The next chunk of code screens the matrix of lagged chronologies to include only the *m* variables most highly correlated (absolute correlation) with *y*. The purpose of the screening is avoid artificial, or "chance," relationships that can result from an overly large pool of potential predictors [@Rencher&Pun1980]. Your setting ("User settings") for parameter *f* in the next chunk controls the screening. Let's take an example. With 5 chronologies, and allowing for lags of up to +-2 years, the pool of potential predictors has a total of 5x5=25 variables. If the length of the calibration period is 50 years, this means the the ratio of the size of the pool to the number of calibration observations is 25/50=0.5. Such a high ratio gives a high likelihood of chance relationships in stepwise regression. This risk can be reduced by keeping just those tree-ring variables most highly correlated with *y* in the pool (correlation screening). The setting for parameter *f* forces the pool of potential predictors to include at most  *fN* variables; those variables are selected in order of decreasing absolute correlation with *y.* The default is *f=0.1*. You can change this to make the screening more or less stringent. The default follows the "10:1" rule of minimum recommended ratio of number of calibration observations to number of potential predictors in the pool for stepwise regression [@Chowdhury&Turin2020].

The next chunk also creates a list of the ids of the screened tree-ring variables. These or their principal components will comprise the pool of potential predictor for the reconstruction model. A bar plot of the correlations is also displayed. The longest bars in the chart correspond to the predictors passing screening. The coded names of those predictors are listed in the console. The correlations are computed for the calibration period that you specified in "User settings," or otherwise for years that all series overlap the predictand (default calibration period).

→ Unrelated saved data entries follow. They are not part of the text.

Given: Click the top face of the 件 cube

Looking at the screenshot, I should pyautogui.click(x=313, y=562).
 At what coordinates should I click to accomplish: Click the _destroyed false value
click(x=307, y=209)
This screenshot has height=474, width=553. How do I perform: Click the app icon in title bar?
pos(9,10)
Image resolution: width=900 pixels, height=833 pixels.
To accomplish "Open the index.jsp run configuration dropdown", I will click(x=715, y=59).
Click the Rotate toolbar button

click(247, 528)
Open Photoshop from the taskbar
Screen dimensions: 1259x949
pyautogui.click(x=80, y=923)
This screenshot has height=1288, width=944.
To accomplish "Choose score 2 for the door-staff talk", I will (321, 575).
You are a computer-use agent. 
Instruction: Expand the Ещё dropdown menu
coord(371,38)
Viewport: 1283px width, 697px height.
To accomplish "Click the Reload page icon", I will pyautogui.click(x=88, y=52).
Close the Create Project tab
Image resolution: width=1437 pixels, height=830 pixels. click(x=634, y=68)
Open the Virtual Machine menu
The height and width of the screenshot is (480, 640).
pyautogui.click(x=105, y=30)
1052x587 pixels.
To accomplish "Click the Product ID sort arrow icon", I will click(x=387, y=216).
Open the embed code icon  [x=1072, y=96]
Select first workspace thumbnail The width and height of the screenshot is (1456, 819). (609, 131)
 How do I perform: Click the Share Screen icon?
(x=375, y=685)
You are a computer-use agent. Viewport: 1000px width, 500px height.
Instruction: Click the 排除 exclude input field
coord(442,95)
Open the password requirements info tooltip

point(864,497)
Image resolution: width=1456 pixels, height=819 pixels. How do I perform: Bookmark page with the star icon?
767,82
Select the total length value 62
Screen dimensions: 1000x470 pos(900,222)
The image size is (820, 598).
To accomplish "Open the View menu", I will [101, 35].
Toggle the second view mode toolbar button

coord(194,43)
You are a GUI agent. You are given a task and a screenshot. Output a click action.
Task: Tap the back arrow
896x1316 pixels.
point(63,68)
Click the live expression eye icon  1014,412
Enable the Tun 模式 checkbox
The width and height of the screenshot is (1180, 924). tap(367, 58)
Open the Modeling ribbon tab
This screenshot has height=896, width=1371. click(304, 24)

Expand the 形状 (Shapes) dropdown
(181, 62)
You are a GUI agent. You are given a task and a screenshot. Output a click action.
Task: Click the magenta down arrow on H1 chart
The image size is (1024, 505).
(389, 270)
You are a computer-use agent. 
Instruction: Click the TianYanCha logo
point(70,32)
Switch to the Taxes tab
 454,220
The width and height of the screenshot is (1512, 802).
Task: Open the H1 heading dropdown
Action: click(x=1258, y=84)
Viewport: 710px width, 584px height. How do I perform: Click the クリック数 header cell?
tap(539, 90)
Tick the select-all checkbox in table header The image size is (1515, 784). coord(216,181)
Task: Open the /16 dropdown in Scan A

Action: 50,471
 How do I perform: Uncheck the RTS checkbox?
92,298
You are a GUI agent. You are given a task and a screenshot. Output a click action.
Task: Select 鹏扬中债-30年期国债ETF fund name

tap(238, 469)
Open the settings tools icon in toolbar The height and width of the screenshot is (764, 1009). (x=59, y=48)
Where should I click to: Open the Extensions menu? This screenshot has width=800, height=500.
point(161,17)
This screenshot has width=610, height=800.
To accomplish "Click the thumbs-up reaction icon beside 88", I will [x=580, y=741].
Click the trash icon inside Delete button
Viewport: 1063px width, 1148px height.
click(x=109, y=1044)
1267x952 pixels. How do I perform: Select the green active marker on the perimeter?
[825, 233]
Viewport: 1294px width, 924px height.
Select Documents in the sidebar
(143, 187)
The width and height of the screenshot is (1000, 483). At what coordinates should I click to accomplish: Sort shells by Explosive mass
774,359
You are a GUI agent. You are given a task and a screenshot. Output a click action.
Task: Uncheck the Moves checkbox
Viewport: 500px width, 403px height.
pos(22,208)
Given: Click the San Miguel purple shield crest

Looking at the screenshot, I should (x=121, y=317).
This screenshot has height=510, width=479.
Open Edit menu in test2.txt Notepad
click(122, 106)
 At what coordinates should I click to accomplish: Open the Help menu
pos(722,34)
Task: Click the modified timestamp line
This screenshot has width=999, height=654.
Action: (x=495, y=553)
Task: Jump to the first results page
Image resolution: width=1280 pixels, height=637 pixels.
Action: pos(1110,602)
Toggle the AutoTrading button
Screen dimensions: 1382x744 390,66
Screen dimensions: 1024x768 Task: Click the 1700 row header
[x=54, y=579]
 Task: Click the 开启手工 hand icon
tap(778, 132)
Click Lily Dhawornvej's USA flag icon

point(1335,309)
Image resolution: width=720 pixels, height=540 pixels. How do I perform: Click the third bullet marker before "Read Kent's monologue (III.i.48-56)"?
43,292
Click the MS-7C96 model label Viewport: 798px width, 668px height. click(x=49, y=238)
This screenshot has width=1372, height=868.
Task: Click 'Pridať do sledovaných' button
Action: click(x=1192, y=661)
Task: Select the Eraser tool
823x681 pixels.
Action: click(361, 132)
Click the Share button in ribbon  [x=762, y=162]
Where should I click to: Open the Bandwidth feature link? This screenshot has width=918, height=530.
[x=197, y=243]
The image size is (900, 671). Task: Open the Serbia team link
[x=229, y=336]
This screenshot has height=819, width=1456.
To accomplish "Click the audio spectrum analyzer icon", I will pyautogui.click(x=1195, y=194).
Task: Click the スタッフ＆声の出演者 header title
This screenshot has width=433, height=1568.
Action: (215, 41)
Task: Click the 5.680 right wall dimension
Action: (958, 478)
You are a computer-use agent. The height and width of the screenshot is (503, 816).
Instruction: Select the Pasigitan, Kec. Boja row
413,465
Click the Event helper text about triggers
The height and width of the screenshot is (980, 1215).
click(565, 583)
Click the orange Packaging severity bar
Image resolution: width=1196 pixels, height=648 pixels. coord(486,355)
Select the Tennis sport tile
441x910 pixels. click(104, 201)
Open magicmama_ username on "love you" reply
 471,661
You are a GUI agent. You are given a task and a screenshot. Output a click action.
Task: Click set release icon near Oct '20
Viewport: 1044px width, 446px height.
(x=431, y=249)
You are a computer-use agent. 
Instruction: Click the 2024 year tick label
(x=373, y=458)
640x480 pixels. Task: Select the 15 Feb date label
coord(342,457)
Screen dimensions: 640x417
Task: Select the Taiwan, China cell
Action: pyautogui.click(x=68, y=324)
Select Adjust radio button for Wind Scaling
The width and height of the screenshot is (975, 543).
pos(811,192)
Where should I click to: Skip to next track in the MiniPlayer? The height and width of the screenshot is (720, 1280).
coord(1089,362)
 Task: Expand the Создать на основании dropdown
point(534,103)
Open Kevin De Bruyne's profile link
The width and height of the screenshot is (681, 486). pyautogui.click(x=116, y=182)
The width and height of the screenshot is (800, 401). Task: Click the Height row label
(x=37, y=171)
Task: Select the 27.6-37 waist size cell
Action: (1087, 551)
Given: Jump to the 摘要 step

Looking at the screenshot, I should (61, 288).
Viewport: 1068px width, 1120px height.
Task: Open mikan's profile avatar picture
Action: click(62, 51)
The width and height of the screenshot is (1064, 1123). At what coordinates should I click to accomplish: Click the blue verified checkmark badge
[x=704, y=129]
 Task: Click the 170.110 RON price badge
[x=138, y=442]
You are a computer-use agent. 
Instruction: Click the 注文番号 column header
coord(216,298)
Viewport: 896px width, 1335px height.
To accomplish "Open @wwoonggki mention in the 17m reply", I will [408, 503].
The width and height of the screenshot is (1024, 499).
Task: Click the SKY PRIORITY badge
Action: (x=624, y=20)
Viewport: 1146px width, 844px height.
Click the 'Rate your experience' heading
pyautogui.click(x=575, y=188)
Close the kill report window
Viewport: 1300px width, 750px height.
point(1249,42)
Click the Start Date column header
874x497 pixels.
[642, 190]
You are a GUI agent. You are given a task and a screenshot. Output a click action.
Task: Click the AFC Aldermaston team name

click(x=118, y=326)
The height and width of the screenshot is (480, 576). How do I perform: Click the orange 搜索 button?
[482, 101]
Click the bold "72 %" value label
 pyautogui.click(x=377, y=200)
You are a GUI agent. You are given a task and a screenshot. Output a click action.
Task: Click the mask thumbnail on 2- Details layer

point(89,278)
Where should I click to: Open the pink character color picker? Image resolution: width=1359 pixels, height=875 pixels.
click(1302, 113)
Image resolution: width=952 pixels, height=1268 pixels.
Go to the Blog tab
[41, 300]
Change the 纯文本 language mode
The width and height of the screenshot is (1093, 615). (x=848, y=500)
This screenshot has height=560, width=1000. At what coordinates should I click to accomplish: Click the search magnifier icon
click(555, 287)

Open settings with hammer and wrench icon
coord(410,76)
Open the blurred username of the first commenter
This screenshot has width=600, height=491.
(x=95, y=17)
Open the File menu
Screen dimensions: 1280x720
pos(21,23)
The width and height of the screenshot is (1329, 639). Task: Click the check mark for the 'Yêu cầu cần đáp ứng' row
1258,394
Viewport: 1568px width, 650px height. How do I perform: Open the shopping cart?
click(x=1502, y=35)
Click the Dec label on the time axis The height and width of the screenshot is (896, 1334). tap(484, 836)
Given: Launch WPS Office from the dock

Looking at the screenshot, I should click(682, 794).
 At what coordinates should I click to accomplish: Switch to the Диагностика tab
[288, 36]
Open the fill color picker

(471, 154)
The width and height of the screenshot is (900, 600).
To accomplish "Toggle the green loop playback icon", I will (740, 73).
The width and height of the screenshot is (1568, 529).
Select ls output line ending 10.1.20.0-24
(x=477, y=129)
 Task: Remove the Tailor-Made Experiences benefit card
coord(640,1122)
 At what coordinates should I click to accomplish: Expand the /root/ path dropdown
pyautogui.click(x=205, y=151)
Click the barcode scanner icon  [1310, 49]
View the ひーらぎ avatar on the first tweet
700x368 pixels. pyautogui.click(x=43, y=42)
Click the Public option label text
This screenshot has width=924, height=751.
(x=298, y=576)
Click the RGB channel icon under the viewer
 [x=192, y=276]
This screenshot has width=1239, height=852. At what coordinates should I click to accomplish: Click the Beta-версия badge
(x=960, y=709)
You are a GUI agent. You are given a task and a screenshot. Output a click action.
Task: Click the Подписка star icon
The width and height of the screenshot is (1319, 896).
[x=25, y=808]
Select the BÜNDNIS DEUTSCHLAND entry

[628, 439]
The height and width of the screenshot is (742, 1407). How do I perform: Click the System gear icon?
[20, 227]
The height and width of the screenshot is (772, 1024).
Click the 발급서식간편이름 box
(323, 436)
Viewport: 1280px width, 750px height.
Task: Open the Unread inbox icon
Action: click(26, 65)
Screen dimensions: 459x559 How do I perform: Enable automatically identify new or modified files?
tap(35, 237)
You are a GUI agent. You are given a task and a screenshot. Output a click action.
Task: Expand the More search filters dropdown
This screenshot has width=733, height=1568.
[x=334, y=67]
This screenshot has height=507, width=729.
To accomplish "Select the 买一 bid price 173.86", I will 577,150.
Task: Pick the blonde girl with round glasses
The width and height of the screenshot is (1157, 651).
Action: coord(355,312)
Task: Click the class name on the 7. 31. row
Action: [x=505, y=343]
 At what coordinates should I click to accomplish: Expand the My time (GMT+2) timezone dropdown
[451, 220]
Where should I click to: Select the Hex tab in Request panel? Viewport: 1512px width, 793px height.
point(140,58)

The "critical" absolute correlation as defined here is not necessarily statistically significant and indeed is not tested for statistical significance. The variables in the tree-ring matrix -- possibly including lagged variables --- are ranked according to absolute correlation with the predicand. The "nkeep" variables most highly correlated (absolute) with the predictand are retained as the pool of potential predictors. In that sense, the critical correlation is s the absolute correlation that if used as a threshold would result in "nkeep" tree-ring variables in the pool of potential predictors. By lowering input parameter *f* you effectively require a stronger correlation for the variable to be in the pool of potential predictors.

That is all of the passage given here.